Пение на французском языке успокаивало мою больную супругу. Потому что она по утрам не узнавала моё морщинистое лицо; не понимала, где и почему очутилась. Встать с кровати она не могла. Я брал в руки гитару, усаживался около её кровати. Начинал почти всегда с репертуара Джо Дассена. Жена успокаивалась, прислушивалась к моему пению. После третьей песни я обычно склонялся над ней — вытирал платком с её глаз слёзы…
— Et si tu n’existais pas…
«А если бы тебя не было…»
Я пел третий куплет, когда мой голос дрогнул. Сердце в груди забилось чаще, потому что мне вдруг померещилось: я увидел призрак моей покойной жены. Но я тут же сообразил, что заметил вовсе не приведение. Да и на мою вторую жену эта женщина не походила. В актовый зал вошла Лидия Николаевна (моя нынешняя классная руководительница). Я видел, как она бесшумно прошла вдоль стены, уселась в кресло третьего ряда; подпёрла подбородок кулаком.
— Et si tu n’existais pas…
«А если бы тебя не было…»
Слова песни на французском языке прекрасно вплетались в музыку.

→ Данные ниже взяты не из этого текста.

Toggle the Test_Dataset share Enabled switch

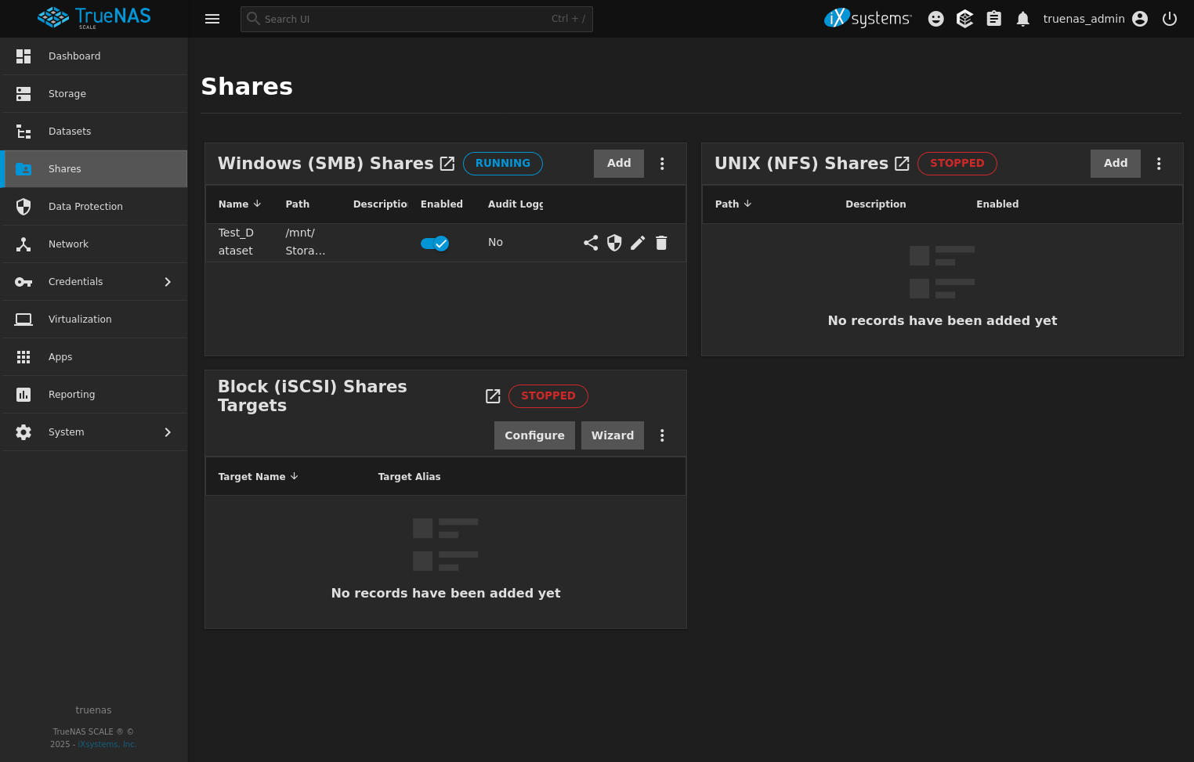(435, 243)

Мой голос словно стал вторым музыкальным инструментом: солировал в дуэте с уставшим школьным пианино. Он не фальшивил, задавал тон выступлению. Звучал успокаивающе. При тусклом освещении он будто бы убаюкивал — Лидия Николаевна не шевелилась, точно она уснула под моё пение. Но она не спала. Я видел, как влажно блестели её широко открытые глаза.

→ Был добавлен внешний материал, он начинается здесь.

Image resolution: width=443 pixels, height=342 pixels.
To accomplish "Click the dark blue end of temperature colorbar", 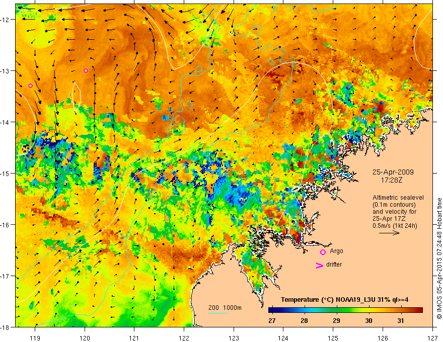I will [272, 309].
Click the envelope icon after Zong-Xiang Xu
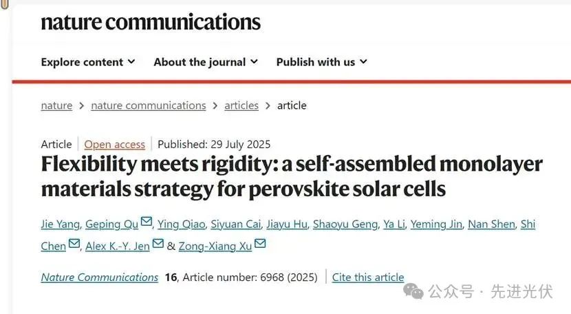571x314 pixels. (x=260, y=243)
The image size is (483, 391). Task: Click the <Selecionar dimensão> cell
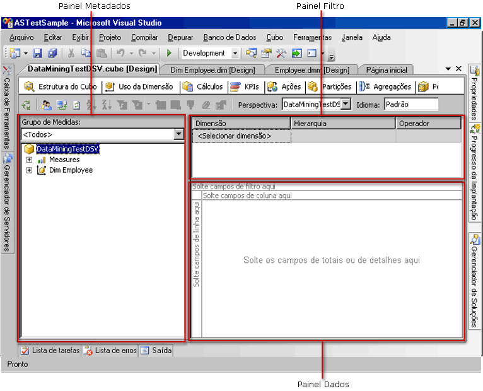242,136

— … Simplement pour te creer. Et pour te regarder.
«…Я себе тебя создал. Смотрю в твои глаза».
Я замолчал. Смолк в моей голове и голос моей виртуальной помощницы. Стихли звуки музыки.
Тихо и нерешительно прозвучали аплодисменты.
— Я обожаю песни на французском языке, — сказала Лидия Николаевна. — Они прекрасны.
Я увидел, как она прикоснулась к своим глазам носовым платком.
— Всегда мечтала выучить французский язык… но не сложилось.
Учительница улыбнулась.
— Ещё выучите, Лидия Николаевна, — сказал я. — Если захотите. Какие ваши годы.
— Поздно мне уже новые языки учить. Это вам, молодёжь, сейчас открыты все дороги. А мне, Василий, почти сорок пять лет. Да и вообще… Не до языков мне теперь.
Я искренне усмехнулся.
— Вы ещё не вышли за рамки молодости, Лидия Николаевна. У вас ещё всё впереди. Ваша жизнь только началась. Хотите — языки учите. Хотите — на скрипке играйте. Кто вам мешает?
Учительница улыбнулась, покачала головой.
— Скрипка — это точно не моё, — сказала она. — На скрипке я в детстве играла. Больше не хочу. Музыкант из меня не получился.